Quite often, a proprietor or business owner would be required to sell an asset in order to make use of the equity that would be that could be derived from the asset. Most often this is impractical for a number of different reasons. There is an alternative source for this type of funding that should be considered by anyone looking to secure financing to open a new business or to expand an existing one.

A most common and practical way of securing this capital is to approach a lender. There are many different and distinct types of lending organizations that cater to a specific or certain type of business. These lenders are in the business of making loans and receiving interest upon those loans. The cost of this money is determined most often by the risk involved.Lending officers specialize in making a determination as to whether this risk is manageable or not, and if so, what rate of interest would be required by the bank to manage this risk profitably.

In addition to banks there are other companies that are referred to as asset-based lenders.
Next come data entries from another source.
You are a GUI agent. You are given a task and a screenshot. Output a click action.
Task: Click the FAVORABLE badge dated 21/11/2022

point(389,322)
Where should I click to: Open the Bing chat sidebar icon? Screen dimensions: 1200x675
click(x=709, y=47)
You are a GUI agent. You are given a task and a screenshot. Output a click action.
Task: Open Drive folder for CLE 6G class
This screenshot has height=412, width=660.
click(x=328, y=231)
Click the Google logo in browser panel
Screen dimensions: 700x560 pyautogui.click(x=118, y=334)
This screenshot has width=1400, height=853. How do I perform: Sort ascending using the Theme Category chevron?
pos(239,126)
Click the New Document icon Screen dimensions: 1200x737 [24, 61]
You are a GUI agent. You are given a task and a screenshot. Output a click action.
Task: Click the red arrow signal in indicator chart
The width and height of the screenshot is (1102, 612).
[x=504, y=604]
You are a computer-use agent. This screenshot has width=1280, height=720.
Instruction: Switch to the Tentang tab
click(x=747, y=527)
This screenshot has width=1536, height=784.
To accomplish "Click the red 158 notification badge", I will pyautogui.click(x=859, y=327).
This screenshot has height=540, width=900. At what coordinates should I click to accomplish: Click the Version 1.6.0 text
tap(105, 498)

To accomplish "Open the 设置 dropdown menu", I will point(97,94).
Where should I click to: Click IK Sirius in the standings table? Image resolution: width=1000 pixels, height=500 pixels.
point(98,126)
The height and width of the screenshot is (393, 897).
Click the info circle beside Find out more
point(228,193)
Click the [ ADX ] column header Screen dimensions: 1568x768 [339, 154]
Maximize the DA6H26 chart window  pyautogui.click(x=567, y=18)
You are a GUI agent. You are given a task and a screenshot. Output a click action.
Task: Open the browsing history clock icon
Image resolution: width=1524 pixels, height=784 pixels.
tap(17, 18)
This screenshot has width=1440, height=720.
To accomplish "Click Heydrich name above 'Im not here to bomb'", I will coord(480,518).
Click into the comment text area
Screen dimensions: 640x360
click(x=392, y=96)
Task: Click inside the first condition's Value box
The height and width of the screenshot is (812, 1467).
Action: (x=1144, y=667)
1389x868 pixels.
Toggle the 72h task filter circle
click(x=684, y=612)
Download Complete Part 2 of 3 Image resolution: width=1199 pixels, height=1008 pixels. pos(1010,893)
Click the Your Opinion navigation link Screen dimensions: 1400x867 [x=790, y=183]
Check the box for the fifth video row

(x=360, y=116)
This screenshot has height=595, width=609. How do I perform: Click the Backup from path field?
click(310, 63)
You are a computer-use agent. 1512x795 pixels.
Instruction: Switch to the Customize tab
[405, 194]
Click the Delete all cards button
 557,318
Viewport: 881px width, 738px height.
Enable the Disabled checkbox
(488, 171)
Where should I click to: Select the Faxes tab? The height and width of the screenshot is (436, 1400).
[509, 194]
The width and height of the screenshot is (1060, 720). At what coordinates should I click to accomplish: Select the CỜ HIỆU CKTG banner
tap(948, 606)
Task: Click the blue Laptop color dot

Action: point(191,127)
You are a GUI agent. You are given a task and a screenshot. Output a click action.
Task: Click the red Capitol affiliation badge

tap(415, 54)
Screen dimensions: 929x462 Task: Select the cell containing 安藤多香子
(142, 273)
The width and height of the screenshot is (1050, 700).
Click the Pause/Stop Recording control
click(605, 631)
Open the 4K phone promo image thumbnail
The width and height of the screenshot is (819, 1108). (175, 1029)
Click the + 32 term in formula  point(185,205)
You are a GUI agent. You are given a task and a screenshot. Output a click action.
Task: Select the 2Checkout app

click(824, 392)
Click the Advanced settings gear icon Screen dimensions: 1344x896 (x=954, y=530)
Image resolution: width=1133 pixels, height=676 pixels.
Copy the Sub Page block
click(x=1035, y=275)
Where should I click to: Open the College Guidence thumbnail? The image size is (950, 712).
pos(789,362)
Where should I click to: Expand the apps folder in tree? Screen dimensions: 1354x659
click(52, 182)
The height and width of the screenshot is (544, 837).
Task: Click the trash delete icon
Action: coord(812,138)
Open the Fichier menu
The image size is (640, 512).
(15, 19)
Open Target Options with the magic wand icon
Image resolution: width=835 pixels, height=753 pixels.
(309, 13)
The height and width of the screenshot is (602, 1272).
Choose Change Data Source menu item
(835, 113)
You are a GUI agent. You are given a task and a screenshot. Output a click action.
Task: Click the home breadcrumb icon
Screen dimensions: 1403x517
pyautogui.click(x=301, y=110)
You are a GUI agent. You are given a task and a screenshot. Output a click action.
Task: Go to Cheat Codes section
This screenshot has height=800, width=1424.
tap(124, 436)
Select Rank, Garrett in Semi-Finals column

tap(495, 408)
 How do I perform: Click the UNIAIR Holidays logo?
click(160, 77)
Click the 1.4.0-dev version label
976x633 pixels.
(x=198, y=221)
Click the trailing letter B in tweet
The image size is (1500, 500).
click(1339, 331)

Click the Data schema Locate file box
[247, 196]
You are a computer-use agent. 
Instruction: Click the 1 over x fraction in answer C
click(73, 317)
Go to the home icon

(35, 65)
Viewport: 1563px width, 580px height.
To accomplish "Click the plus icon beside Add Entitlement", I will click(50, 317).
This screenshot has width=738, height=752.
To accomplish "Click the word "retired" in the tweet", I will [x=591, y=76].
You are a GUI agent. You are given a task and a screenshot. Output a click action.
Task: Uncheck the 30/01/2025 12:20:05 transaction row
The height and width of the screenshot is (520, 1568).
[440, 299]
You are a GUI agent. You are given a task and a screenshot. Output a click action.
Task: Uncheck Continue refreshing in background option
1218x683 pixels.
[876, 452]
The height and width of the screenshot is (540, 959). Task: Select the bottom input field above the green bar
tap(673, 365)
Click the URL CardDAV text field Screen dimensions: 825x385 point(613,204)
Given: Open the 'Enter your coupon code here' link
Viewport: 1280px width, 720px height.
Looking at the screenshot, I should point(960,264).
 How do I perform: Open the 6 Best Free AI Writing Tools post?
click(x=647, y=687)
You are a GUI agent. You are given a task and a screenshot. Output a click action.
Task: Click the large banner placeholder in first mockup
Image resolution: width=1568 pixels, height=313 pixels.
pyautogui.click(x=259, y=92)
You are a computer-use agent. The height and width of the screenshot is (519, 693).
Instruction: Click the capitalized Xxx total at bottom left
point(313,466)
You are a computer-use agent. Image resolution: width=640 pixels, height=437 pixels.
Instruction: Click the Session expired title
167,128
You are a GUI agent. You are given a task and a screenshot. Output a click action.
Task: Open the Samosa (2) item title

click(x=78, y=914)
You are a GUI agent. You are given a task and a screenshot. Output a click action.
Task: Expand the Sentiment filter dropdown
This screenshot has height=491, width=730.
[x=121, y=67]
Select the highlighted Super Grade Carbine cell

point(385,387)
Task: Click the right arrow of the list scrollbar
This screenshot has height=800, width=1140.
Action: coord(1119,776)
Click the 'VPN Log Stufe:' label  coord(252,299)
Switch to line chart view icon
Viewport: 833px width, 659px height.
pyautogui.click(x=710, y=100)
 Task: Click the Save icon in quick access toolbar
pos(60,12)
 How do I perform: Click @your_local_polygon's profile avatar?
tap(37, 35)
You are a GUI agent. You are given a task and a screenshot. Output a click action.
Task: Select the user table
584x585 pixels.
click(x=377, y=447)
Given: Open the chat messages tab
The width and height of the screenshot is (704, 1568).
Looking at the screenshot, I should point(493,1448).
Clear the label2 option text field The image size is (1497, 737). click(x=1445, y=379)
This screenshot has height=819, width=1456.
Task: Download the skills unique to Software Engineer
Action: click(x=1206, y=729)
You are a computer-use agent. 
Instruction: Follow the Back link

Traditionally, these types of lenders will consider making a loan based on assets held by the individual or by the business. This allows one to make use of assets without having to liquidate them; in short what they are doing is borrowing against them. These loans are often termed as recourse or non-recourse loans. Employing these methods for obtaining financing allows you to secure the capital without having to sell a piece of your business.

Networking to attain capital, this tried and true method of obtaining funding is based upon contacting your friends and family in order to spread the word of your need and requirement to obtain startup or expansion capital. Contacting associates who have done or do business with you currently, and who may understand the needs and the benefits of securing this capital can also be considered as a source.

Credit card financing may seem attractive at first to the small business person. Quite often they think of this method first. Most often the potential borrower already has within his possession a line or lines of credit equal to the limit imposed by the credit card underwriter. To use these funds is tempting, as not having to apply to a bank or other lending institutions can save large amounts of time. However, these time savings can be very costly over the long run when you consider the fees and interest rates charged on these monies.